«Also, was da geschehen ist, ist natürlich – jetzt müssen Sie alle Ihr Gehirn umstellen – das grösste Kunstwerk, das es je gegeben hat» – K.H. Stockhausen im Südpol

Die wenigsten wären in diesen Zeiten (oder überhaupt) bereit, eine zweitägige Retrospektive von Karlheinz Stockhausen zu veranstalten. Zu sperrig scheinen seine Werke. Auratisch zwar, doch das breite Publikum empfindet sie schlicht als dissonanten Lärm. Für mich ist er, was Ludwig van für Alex war. Ein vom Genius besessener, der den Soundtrack für ein Lebensgefühl liefert.
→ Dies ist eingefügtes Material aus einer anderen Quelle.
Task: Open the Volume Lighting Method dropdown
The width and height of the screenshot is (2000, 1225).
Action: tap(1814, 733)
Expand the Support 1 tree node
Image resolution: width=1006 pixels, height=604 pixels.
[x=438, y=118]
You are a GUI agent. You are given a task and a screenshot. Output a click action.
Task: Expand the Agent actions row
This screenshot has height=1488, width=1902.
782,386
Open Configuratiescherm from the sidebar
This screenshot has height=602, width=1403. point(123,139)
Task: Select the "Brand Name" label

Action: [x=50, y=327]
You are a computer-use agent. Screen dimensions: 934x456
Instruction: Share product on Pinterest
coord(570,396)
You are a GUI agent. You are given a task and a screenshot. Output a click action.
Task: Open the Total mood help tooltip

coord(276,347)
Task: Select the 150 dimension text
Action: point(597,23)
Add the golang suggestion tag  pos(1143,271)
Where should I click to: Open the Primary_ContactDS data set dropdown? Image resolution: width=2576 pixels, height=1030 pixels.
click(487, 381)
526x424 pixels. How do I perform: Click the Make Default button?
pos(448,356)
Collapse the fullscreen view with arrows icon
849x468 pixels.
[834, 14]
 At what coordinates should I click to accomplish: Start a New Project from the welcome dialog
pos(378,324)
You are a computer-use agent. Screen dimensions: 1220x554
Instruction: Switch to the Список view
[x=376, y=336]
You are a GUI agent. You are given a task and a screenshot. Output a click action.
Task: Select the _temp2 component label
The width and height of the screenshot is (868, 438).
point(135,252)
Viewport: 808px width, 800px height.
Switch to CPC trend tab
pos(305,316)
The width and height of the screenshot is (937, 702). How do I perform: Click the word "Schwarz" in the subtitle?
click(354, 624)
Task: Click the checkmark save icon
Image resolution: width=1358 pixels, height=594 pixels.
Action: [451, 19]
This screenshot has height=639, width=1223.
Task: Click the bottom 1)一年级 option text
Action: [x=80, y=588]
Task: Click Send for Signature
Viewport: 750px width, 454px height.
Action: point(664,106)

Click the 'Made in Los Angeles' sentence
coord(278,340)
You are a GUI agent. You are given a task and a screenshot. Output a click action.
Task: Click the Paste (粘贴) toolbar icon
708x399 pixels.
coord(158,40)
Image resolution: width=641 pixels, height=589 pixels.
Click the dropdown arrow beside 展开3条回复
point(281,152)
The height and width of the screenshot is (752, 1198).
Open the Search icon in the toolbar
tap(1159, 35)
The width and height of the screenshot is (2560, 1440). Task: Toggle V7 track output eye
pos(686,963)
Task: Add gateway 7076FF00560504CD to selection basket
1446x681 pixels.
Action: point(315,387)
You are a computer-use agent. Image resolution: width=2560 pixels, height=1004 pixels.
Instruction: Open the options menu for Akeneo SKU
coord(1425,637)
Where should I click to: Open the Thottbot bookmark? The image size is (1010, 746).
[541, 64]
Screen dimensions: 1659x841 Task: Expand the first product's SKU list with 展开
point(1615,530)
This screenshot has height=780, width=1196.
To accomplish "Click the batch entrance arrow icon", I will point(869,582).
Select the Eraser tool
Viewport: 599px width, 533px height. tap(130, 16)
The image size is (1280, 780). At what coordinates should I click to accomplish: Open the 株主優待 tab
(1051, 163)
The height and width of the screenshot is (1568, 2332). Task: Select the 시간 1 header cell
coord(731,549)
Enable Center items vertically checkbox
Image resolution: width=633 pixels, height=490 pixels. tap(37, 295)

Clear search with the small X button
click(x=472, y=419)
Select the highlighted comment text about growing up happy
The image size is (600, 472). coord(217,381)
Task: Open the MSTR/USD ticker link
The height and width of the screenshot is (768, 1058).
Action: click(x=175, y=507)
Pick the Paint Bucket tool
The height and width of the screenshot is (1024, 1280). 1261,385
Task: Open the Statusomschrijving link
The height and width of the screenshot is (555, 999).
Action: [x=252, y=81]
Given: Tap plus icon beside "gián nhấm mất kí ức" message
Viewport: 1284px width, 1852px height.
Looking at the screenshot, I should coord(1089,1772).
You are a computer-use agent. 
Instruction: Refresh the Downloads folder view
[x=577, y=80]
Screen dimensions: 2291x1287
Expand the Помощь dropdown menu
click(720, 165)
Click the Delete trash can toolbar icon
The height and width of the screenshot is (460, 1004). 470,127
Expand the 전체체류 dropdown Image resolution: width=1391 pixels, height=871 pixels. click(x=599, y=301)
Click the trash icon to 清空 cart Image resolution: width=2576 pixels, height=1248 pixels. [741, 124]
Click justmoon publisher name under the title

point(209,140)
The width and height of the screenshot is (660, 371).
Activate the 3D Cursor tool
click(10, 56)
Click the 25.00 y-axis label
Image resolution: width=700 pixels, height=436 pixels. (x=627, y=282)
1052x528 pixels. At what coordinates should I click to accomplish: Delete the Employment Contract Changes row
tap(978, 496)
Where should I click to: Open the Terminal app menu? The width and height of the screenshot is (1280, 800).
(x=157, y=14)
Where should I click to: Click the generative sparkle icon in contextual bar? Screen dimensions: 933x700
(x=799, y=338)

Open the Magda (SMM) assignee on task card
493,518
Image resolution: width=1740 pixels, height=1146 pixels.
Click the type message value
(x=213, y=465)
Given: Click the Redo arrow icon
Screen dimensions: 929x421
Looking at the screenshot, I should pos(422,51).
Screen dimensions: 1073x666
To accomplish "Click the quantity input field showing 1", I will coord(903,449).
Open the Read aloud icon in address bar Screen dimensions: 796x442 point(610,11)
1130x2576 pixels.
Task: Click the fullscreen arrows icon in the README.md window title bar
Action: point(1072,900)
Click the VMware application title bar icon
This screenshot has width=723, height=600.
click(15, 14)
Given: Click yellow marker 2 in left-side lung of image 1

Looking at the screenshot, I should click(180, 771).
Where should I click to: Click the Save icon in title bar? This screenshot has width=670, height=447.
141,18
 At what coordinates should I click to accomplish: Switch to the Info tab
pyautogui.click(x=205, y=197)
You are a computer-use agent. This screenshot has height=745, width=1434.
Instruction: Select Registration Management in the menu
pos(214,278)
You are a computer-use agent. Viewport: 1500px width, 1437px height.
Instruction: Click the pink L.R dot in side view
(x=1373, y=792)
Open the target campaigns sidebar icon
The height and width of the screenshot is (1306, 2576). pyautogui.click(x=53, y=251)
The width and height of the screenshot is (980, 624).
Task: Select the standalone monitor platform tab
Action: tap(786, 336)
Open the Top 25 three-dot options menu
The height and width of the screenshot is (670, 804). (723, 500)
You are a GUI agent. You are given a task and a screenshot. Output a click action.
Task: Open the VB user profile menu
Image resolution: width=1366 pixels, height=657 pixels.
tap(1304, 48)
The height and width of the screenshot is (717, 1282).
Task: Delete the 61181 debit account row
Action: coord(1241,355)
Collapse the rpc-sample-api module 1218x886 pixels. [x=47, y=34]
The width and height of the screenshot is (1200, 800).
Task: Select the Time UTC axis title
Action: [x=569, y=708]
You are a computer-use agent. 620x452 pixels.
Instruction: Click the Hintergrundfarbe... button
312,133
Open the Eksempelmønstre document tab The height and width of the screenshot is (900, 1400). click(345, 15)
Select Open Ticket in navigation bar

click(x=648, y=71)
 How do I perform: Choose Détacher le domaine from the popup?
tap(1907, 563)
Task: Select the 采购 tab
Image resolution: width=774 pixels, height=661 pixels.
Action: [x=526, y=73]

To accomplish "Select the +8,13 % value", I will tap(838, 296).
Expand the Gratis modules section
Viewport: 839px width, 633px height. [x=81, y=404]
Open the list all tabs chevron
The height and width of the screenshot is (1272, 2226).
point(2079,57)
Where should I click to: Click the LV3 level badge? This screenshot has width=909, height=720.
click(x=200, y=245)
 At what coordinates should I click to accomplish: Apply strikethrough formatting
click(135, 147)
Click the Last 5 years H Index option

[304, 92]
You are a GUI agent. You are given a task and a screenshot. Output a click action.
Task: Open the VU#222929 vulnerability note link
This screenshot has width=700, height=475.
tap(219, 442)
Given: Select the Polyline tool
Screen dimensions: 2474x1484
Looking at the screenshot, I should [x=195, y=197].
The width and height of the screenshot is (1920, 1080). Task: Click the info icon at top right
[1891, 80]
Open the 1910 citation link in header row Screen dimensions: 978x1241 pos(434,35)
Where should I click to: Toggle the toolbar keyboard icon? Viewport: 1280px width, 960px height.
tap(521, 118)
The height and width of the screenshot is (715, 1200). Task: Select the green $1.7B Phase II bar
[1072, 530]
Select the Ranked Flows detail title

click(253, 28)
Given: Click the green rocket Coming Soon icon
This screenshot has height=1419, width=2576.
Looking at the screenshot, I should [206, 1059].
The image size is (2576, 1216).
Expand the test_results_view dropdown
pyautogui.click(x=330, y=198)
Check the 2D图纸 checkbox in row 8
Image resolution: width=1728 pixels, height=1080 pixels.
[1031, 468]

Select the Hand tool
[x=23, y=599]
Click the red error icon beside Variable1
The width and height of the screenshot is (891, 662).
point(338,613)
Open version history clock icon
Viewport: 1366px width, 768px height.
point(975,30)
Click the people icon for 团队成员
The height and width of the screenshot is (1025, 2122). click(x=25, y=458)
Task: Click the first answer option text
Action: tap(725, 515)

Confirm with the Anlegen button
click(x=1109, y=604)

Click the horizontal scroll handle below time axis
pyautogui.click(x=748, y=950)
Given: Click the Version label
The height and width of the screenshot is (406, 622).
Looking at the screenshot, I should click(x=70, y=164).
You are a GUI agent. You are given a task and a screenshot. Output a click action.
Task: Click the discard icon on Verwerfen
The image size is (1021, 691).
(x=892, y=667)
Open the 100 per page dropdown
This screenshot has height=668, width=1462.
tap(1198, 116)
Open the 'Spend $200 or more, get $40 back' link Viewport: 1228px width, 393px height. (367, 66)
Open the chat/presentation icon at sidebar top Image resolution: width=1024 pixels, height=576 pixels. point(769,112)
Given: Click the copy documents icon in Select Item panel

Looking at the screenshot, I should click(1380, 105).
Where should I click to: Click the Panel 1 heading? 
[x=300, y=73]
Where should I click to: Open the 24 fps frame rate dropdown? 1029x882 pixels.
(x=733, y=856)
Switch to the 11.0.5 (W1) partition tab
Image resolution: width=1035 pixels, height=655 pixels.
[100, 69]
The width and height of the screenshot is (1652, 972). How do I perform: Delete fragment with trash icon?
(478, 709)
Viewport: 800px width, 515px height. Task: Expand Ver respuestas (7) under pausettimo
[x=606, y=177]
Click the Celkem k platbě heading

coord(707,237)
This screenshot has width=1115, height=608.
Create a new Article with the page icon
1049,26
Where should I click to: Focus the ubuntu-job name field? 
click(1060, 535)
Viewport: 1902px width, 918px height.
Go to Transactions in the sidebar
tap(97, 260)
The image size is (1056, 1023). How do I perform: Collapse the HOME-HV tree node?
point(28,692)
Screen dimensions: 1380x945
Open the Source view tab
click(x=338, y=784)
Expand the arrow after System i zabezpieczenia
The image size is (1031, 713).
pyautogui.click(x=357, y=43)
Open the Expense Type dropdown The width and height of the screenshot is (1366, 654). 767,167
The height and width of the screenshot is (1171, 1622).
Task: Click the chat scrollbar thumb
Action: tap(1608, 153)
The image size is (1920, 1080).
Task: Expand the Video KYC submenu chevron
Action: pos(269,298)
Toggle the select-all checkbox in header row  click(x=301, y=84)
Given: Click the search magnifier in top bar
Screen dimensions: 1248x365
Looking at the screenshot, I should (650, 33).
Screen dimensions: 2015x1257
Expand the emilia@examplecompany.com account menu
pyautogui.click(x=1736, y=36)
Er definierte neu, was Musik sein kann. In seinen atonalen Stücken, die in genialen, mathematischen Systemen navigieren, zerschmettert er die kommune Algebra des Hörens und errichtet an ihrer Stelle ein radikales Multiversum aus Klangwelten. Stockhausen wurde auf Sirius geboren und in den Künsten des Klangs unterwiesen, bevor er als Botschafter dieses Sterns die Erde besuchte. In einem Interview, das Robert Baumann für das Magazin «foglio» mit ihm führte, beschrieb er die Akademie auf Sirius folgendermassen: «Alle Schwingungen, die überhaupt existieren und die uns manchmal als Materie vorkommen, werden studiert und in Verbindung miteinander gebracht. (...) Was ich dort gelernt habe, ist zum wesentlichen Teil, schwingende Luft auf diesem Planeten - es könnten auch schwingender Äther oder schwingende Lichtwellen sein- Musik ist. Dass ist die Essenz des Alls: geordnete, geformte Schwingungen.» Die Hochschule Luzern hatte den Mumm. Sie zeigte unter der künstlerischen Leitung von Marco Blaauw eine Umfassende Stockhausen-Retrospektive, mit einem fantastisch zusammengestellten Programmheft, das die originalen Programmtexte des Komponisten persönlich enthielt. Erik Borgir und Michel Rot leiteten das Projekt, um die Klangregie war Paul Jeukendrup besorgt. Es spielten Studierende des Masterstudiengangs Contemporary Art Performance. Die Werkauswahl war umfassend. Von den Anfängen über den Tierkreis, die Klavierstücke, bis zu Sequenzen aus seinem Monumentalwerk Licht (1977-2003). Der Film des Helikopter-Streichquartetts (auch Teil des Licht-Zyklus), das von einem Streichquartett in vier verschiedenen Helikoptern gespielt wird, komplettierte die Retrospektive. Mein Favorit war der «Gesang der Jünglinge» (1955/56 !!!!), das ganz und gar elektronische Musik war. Und diese Akustik im Südpol! Grandios! Eine Frage kniff mich jedoch ins Fleisch: Wenn man schon neue Hör-Räume öffnet, warum dann nicht mit komplett neuen Umständen zuhören? Warum diese blöden, unbequemen Stühle? Warum keine Fatboys, Liegen, oder Kissen, warum keine Visuals an der Decke oder fluoreszierende, mathematische Formeln an den Wänden? Warum nicht irgendwas total verrücktes? Es wäre angenehmer einzutauchen, in Stockhausens Kosmos.